FIG. 4.. Commensal bacteria from multiple mucosal sites are citrullinated in vivo.
(A) Single cell bacteria were analyzed by flow cytometry for citrullination and viability determined by SYTOX BC green, propidium iodine, and anti-peptidyl-citrulline antibody staining. (B) Frequency of live citrullinated bacteria sampled from the mouth (_n_=18), stool (_n_=18), and vagina (_n_=11). (C) Relative abundance of the 13 most abundant families in citrullinated (_n_=10, left) and unbound (_n_=10, right) oral sorted fractions. (D) Analysis of composition of microbiomes (ANCOM) of families in citrullinated and unbound sorted oral fractions. (E) Percent of live citrullinated S. parasanguinis after culture with neutrophils (_n=_7) with or without CaCl2. (F) ISG15 expression by flow cytometry of blood monocytes stimulated with citrullinated S. parasanguinis and ACPA mAbs, citrullinated S. parasanguinis and hIgG1 isotype mAb, or PBS (n=10). To produce citrullinated S. parasanguinis, S. parasanguinis was incubated in neutrophil conditioned media with calcium and DTT. Results represent means ± SD. Statistical analysis for (D) was performed using ANCOM. One-way ANOVA followed by Dunnett’s multiple comparisons test and paired t-test was used for statistical analysis for (B) and (E) respectively. Repeated measures one-way ANOVA followed by Tukey’s multiple comparisons test was performed for (F). *P<0.05, **P<0.01, P***<0.001.

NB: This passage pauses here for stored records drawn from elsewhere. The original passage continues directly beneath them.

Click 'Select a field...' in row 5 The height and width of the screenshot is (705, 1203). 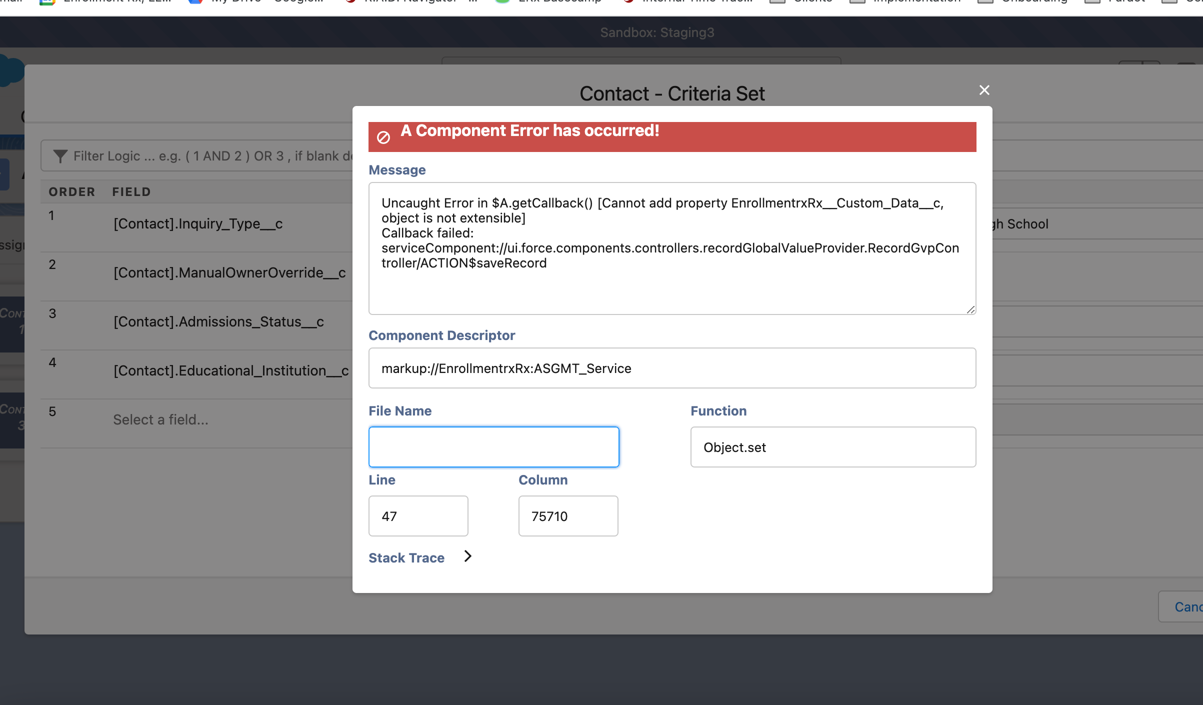coord(161,420)
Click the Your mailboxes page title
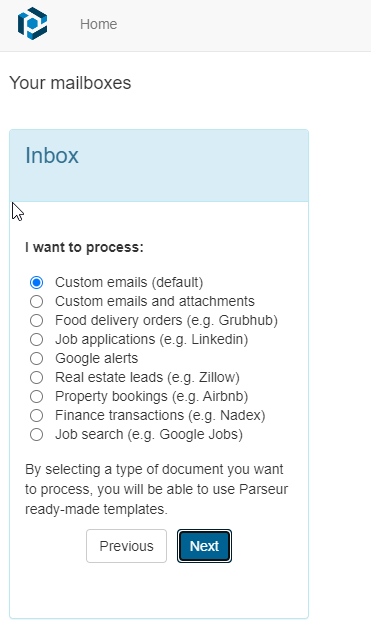This screenshot has width=371, height=632. 70,83
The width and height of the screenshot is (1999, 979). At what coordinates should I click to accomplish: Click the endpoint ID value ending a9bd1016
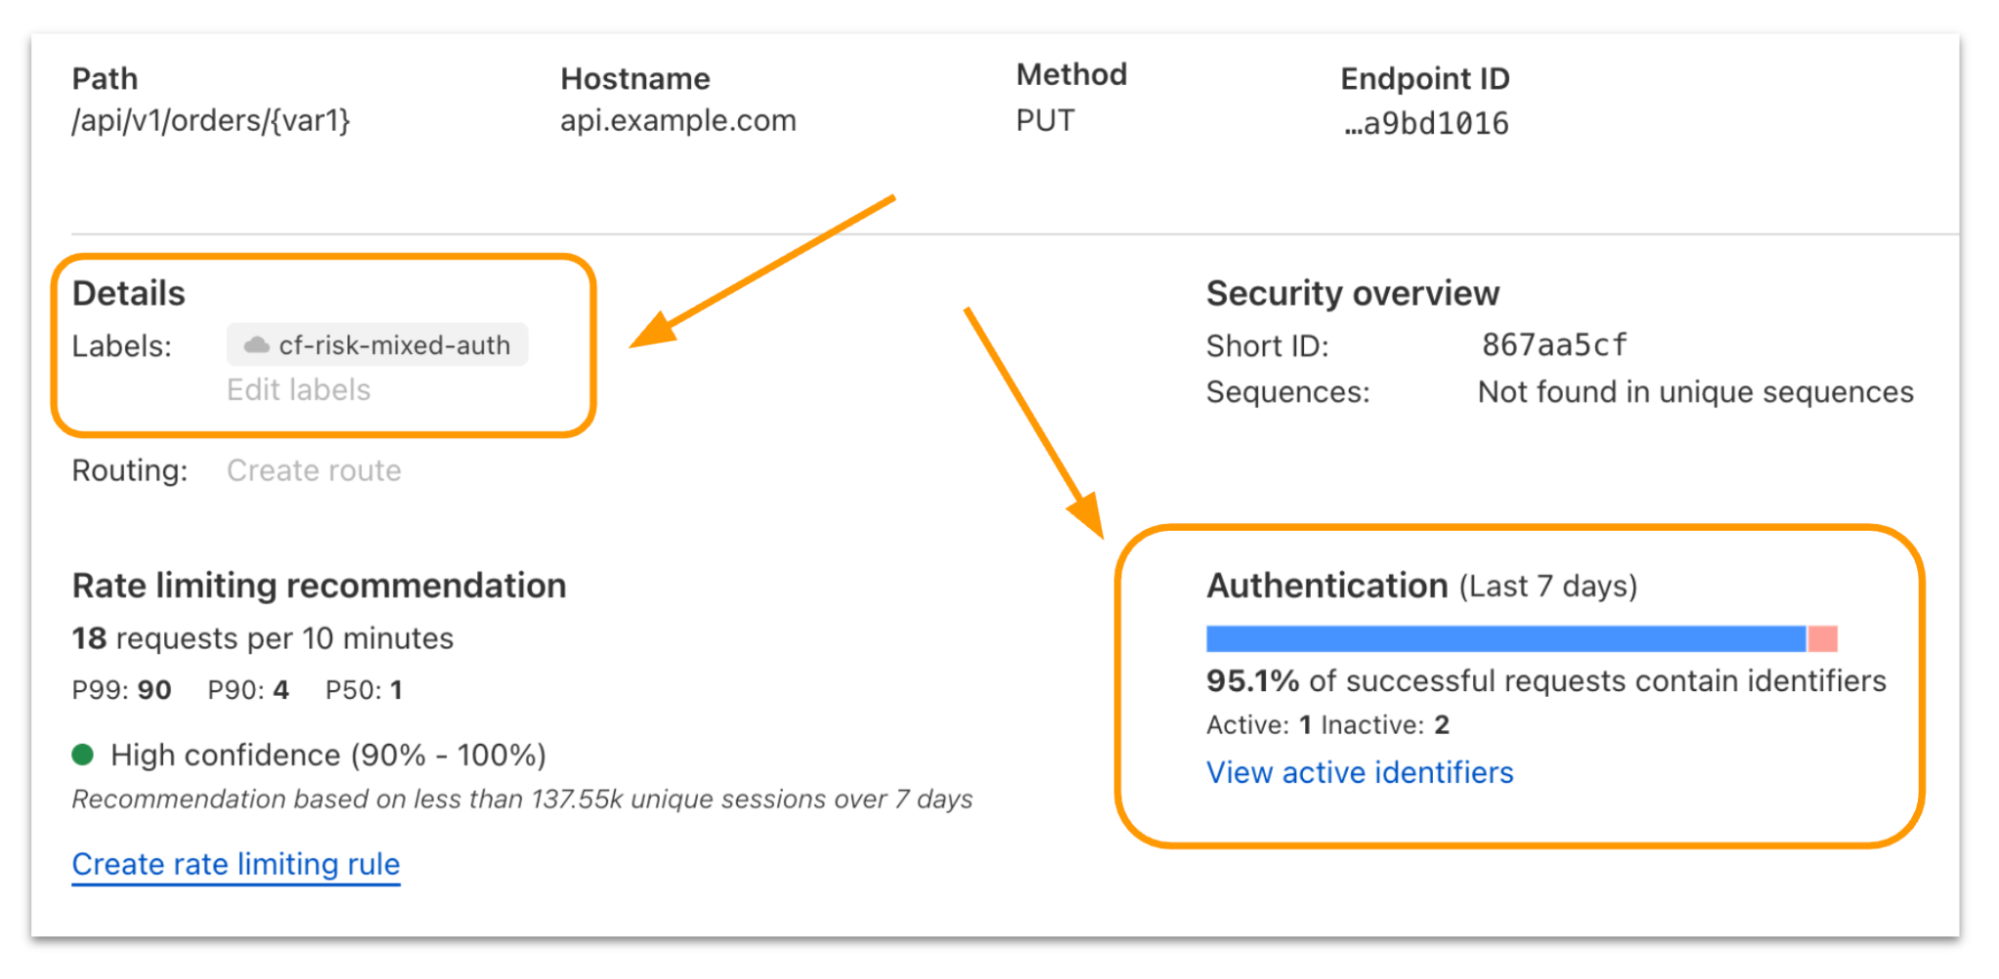(x=1426, y=124)
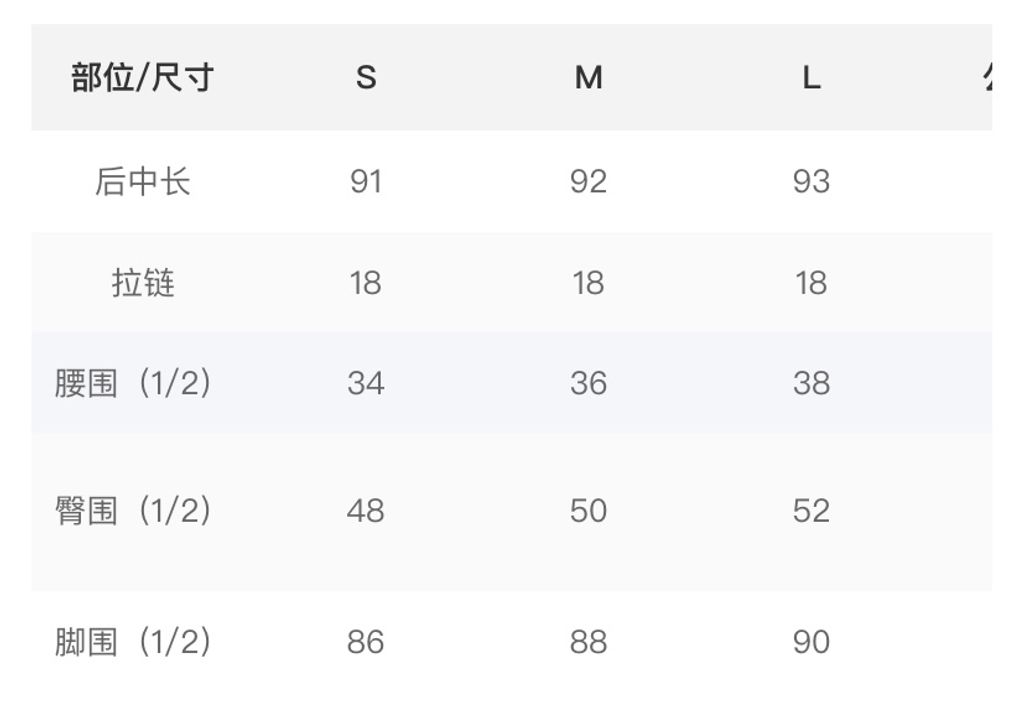Screen dimensions: 1024x727
Task: Click the 后中长 row label
Action: point(142,182)
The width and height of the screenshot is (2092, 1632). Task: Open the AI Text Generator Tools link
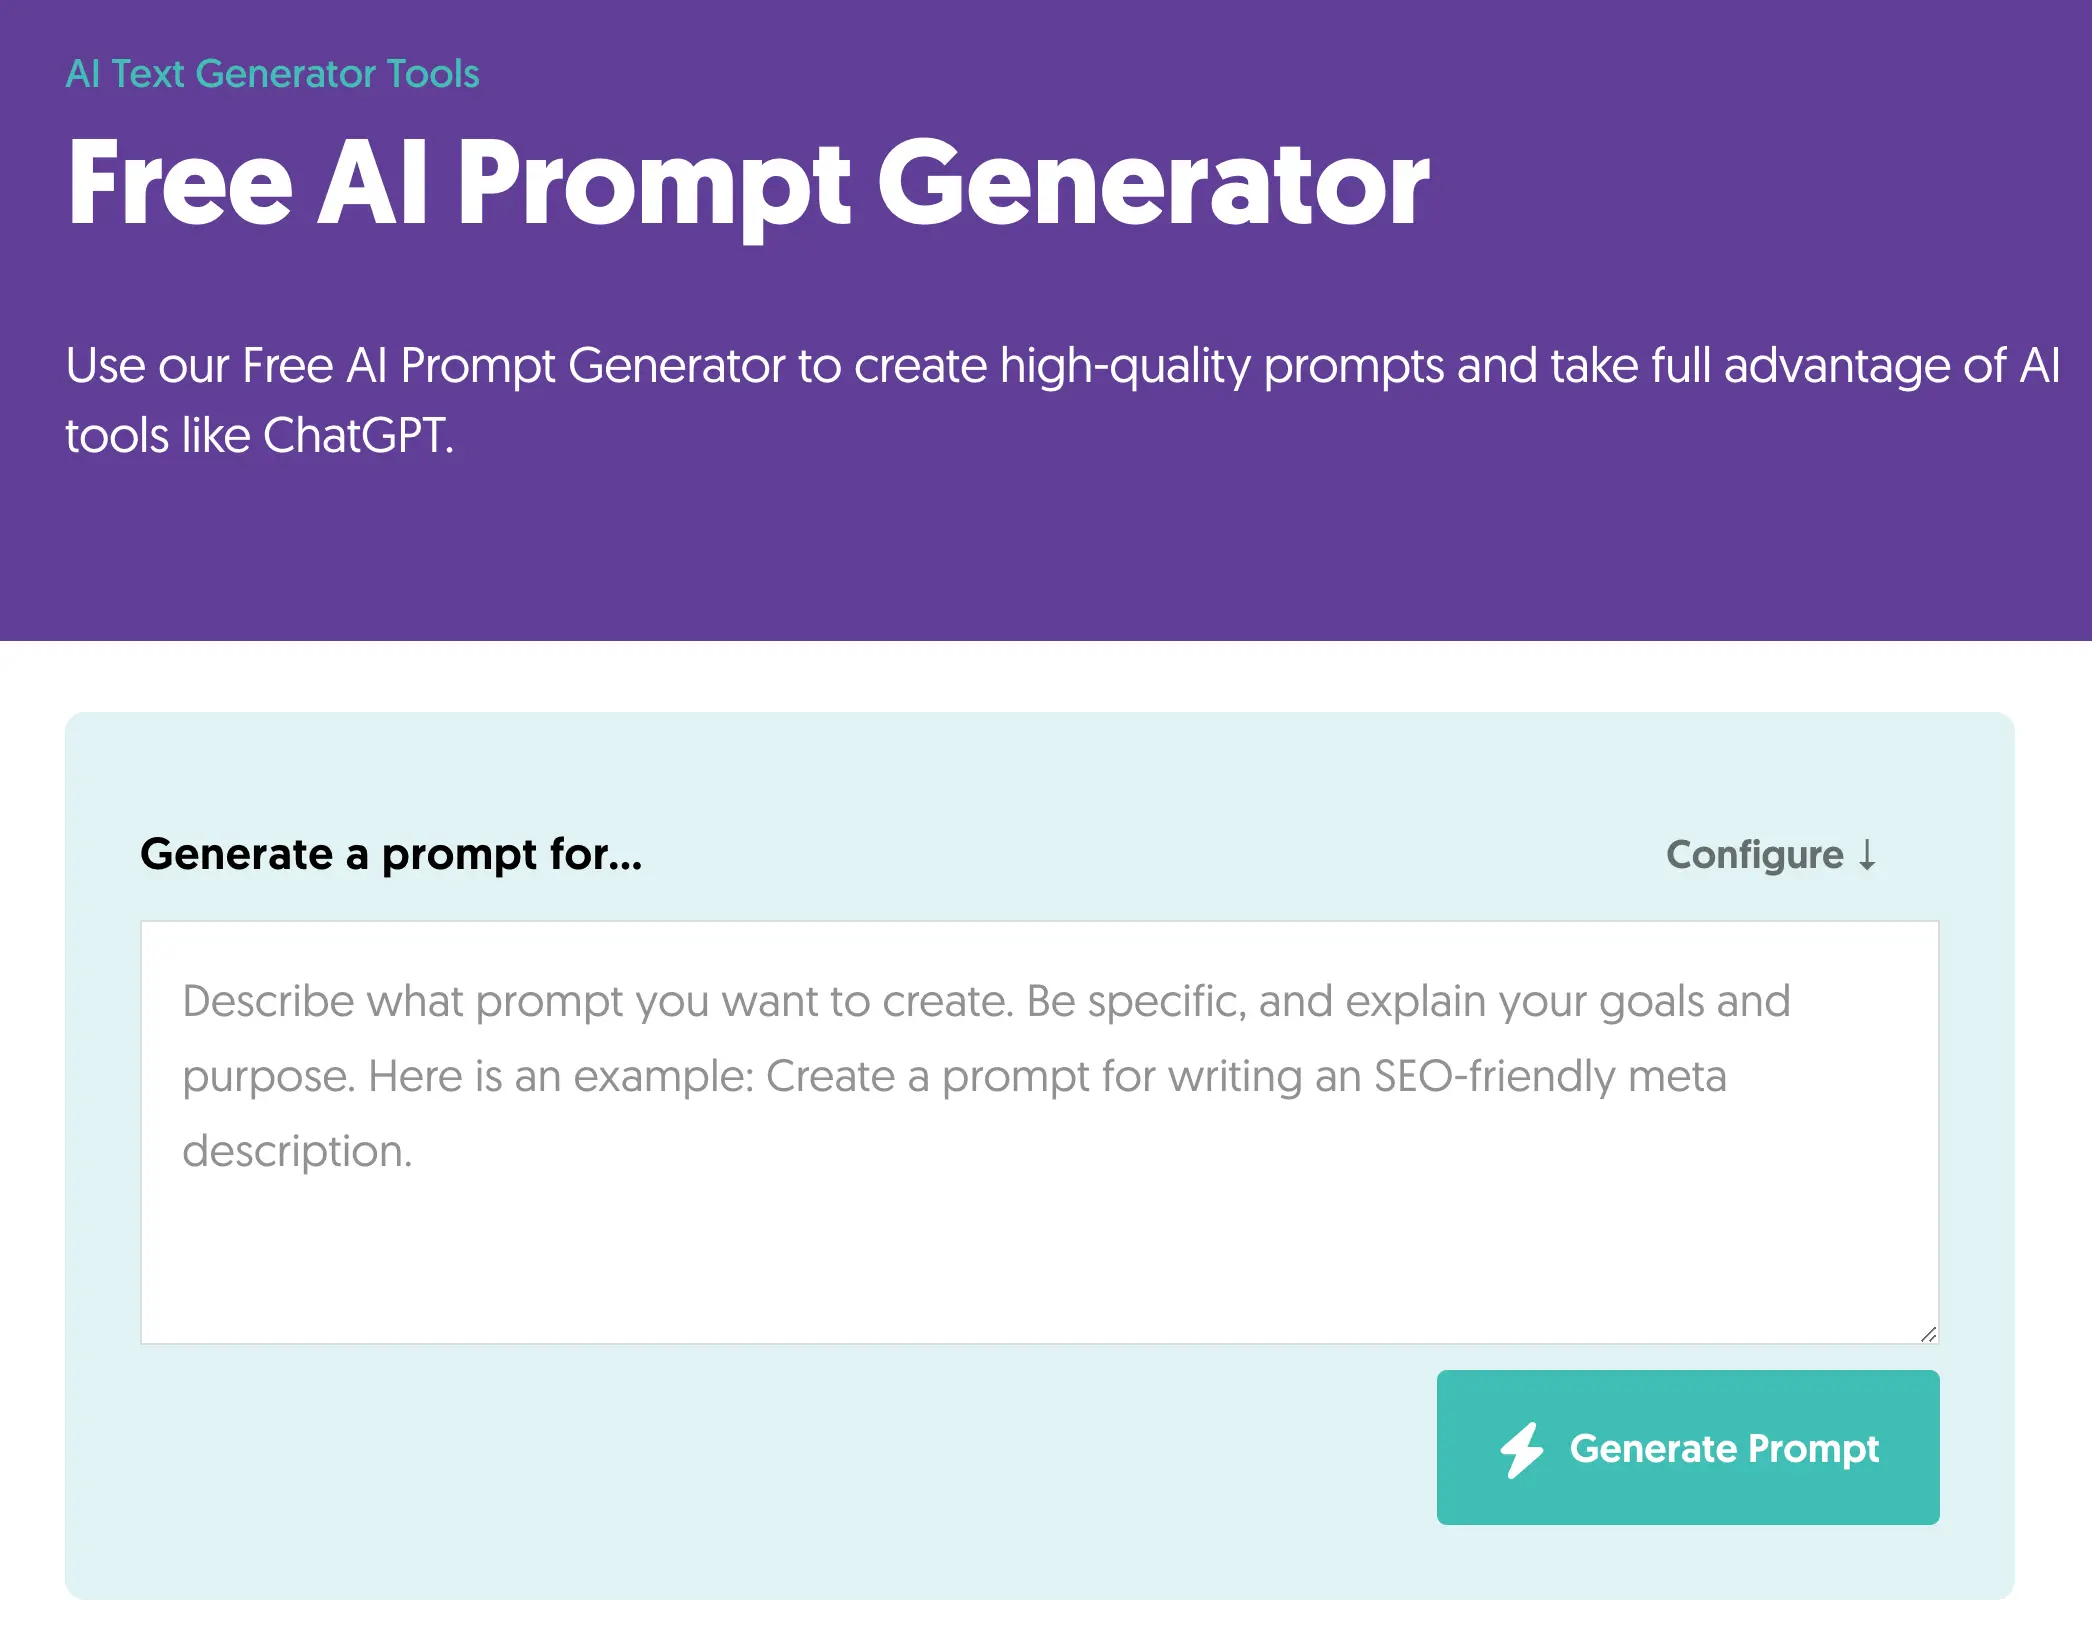pos(272,74)
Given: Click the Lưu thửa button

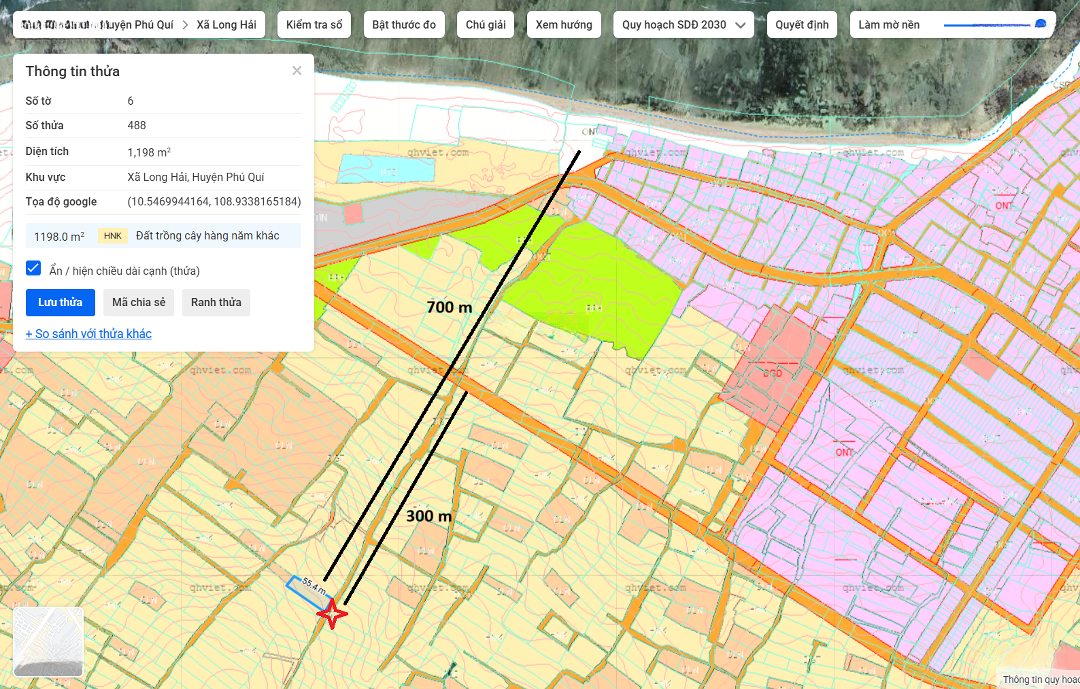Looking at the screenshot, I should point(60,302).
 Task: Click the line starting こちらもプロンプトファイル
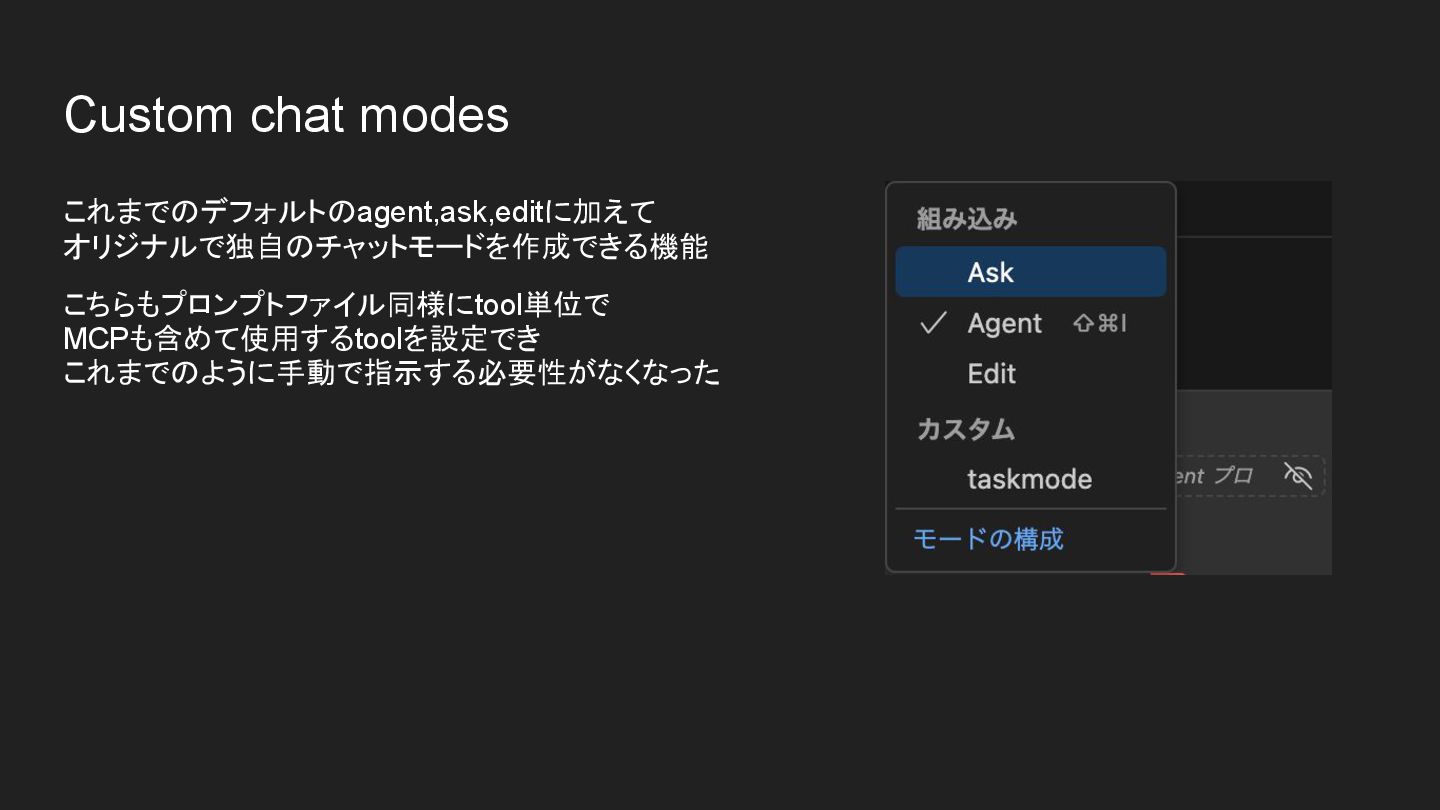(x=336, y=305)
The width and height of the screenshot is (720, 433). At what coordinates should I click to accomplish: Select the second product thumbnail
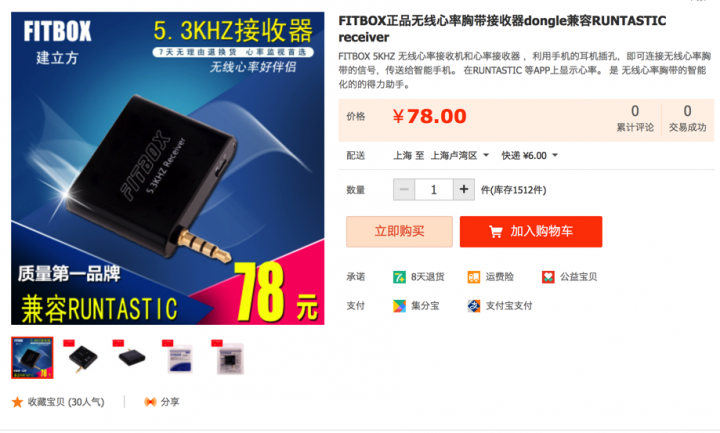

FIG. 5.. Identification of citrullinated bacterial epitopes targeted by ACPA.
(A) Mass spectrometry spectra and retention times of citrullinated and native S. parasanguinis amylase peptide from saliva. (B) Reactivity of RA mAbs to citrullinated and native bacterial peptides determined by ELISA. (C) Binding kinetics of RA35 and GLRA35 to citrullinated DnaK (87–106) and citrullinated fibrinogen (556–575). (D) KD values derived from Bio-Layer Interferometry of germline (GL) and ACPA mAbs to citrullinated bacterial and human peptides. (E) Lineage tree analysis of ACPA clonal family as predicted by IgTree. KD values derived from Bio-Layer Interferometry of corresponding mAbs to citrullinated bacterial and human peptides. (F-G) IgG reactivity of (F, left) plasma from RA patients (_n_=46) and healthy patients (_n_=89), (F, right) synovial fluid from RA patients (_n_=31) and OA patients (_n_=34) (right), and (G) plasma from individuals with no or mild periodontal disease (HT, _n_=20), moderate to severe periodontal disease patients (PD, _n_=60), and RA patients with moderate to severe periodontal disease (RA PD, _n_=13) against citrullinated and native AbpA (124–144) by ELISA. Mean ± SD. *P<0.05, **P<0.01, P***<0.001, ****P<0.0001. For (F), 2-way ANOVA followed by Dunnett’s multiple comparisons test was performed. For (G), Kruskal-Wallis test followed by Dunnett’s multiple comparisons test was performed.